Inflammation in Migraine…or Not…: A Critical Evaluation of the Evidence

Andrew Charles MD; Sinifunanya E. Nwaobi MD, PhD; Peter Goadsby MD, PhD


Headache. 2021;61(10):1575-1578. 

In This Article

What do we Mean by Inflammation?

In the context of migraine, the term inflammation is currently used in three ways. The first is "traditional" inflammation, which is still reasonably characterized by four principal signs described by Celsus in the first century: rubor (redness), calor (heat), tumor (swelling), and dolor (pain). Loss of function may be included as an additional symptom of acute or chronic inflammation. A wide variety of molecular, chemical, and cellular mediators of inflammation have been identified including cytokines, eicosanoids, histamine, and bradykinin, among others. Cellular mediators of traditional inflammation include leukocytes, mast cells, and cells of injured tissues.

"Neurogenic inflammation" describes the release of neuropeptides and other inflammatory mediators from peripheral nerves. The functional consequences of neurogenic inflammation are increased vascular permeability and vasodilation. The neurogenic inflammation response is mediated primarily by substance P, whereas calcitonin gene-related peptide (CGRP) may facilitate associated vasodilation while not being primarily "inflammatory."

A more recently defined third type of inflammation is "neuroinflammation." This term has been used variably but generally describes localized changes in cellular gene expression and in some cases morphology in neural tissue in the setting of injury or insult. These changes have been described particularly in glial cells, and molecular or histological markers of "glial cell activation" are commonly reported as evidence of neuroinflammation. Neuroinflammation may also include increased vascular permeability, leukocyte infiltration, and increased production and release of cytokines.

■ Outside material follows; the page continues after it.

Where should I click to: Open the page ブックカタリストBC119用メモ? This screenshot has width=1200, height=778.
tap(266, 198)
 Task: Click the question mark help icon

One source of confusion regarding the potential role of inflammation in migraine is ambiguity regarding what can reasonably be described as inflammation. Does release of a single "inflammatory" peptide or cytokine qualify as inflammation, or should a coordinated chemical and cellular change be required? For example, is CGRP release alone sufficient to indicate inflammation? Is pain alone a sufficient symptomatic indicator, or should an increase in vascular permeability or vasodilation be required? To address these questions, it is helpful to consider the evidence.